A Fórmula 1 disputará o Grande Prêmio de Mônaco, no próximo fim de semana, sob um novo regulamento técnico. A Federação Internacional de Automobilismo (FIA) decidiu adiantar para 1º de junho a entrada em vigor de uma regra que impede a Mercedes de continuar explorando uma brecha na taxa de compressão de sua unidade de potência.
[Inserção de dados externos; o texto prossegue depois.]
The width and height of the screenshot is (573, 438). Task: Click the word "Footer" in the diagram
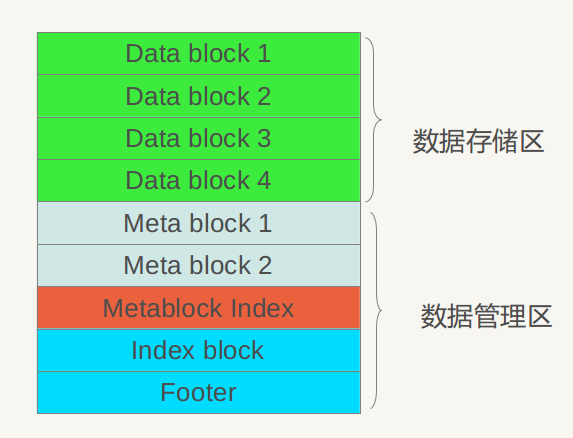pos(198,392)
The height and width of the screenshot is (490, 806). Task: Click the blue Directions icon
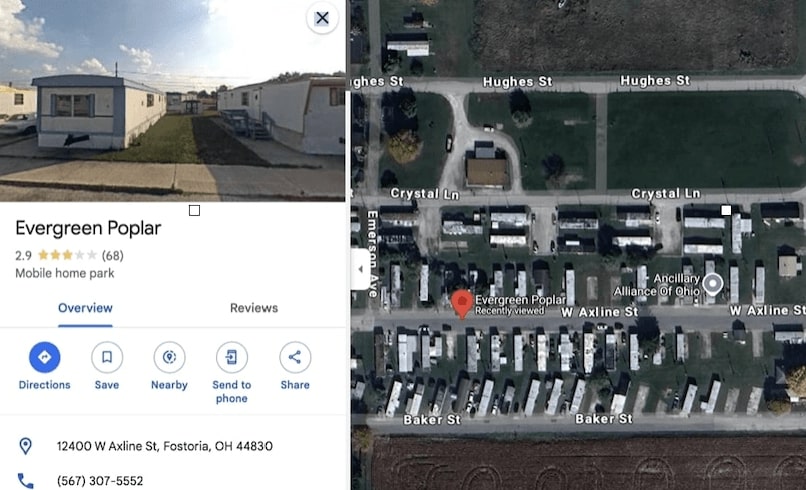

O ajuste do texto regulamentar estava programado inicialmente para agosto, depois do GP da Hungria, mas a entidade optou por introduzir a mudança já no início da fase europeia do calendário.
Como funcionava a brecha
Durante a pré-temporada, surgiram indícios de que a Mercedes High Performance Powertrains (HPP) operava o motor acima do limite de 16:1 de taxa de compressão, chegando a valores próximos de 18:1 em condição de pista. O regulamento vigente previa a medição somente com o propulsor em temperatura ambiente e o carro parado, permitindo que o comportamento mudasse quando o conjunto era aquecido em ação.
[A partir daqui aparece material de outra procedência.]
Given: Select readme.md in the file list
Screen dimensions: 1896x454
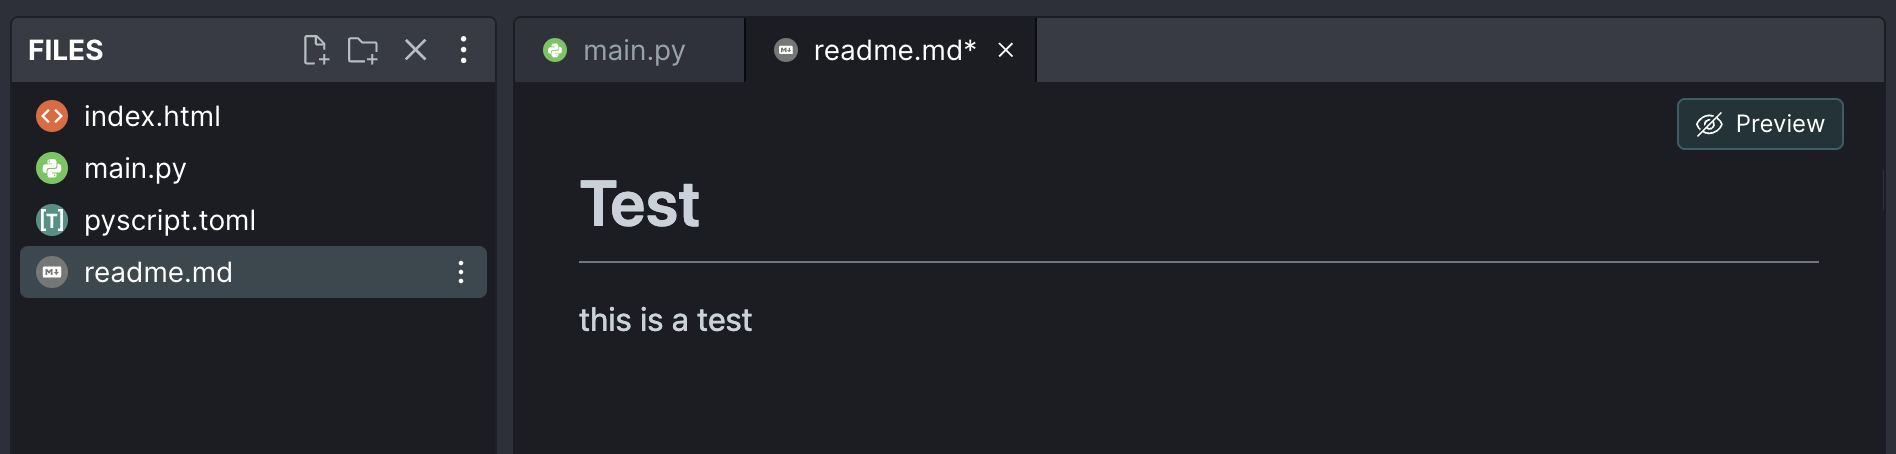Looking at the screenshot, I should pyautogui.click(x=158, y=273).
De acordo com informações dos demais fornecedores de motores, o resultado seria alcançado graças à aplicação de metais com expansão térmica em partes internas do propulsor, capazes de alterar as dimensões e, consequentemente, a compressão durante o funcionamento.
Nova forma de medição
Após reclamações de outras montadoras, a FIA revisou a regra: a partir de agora, a taxa de compressão será verificada quando o motor atingir 130 °C. A alteração elimina a interpretação que permitia à Mercedes operar acima do limite regulamentar.
Contexto da temporada
A mudança ocorre em meio ao domínio da equipe alemã em 2026. A Mercedes venceu os cinco primeiros Grandes Prêmios do ano e lidera o Mundial de Construtores com 74 pontos de vantagem sobre a Ferrari.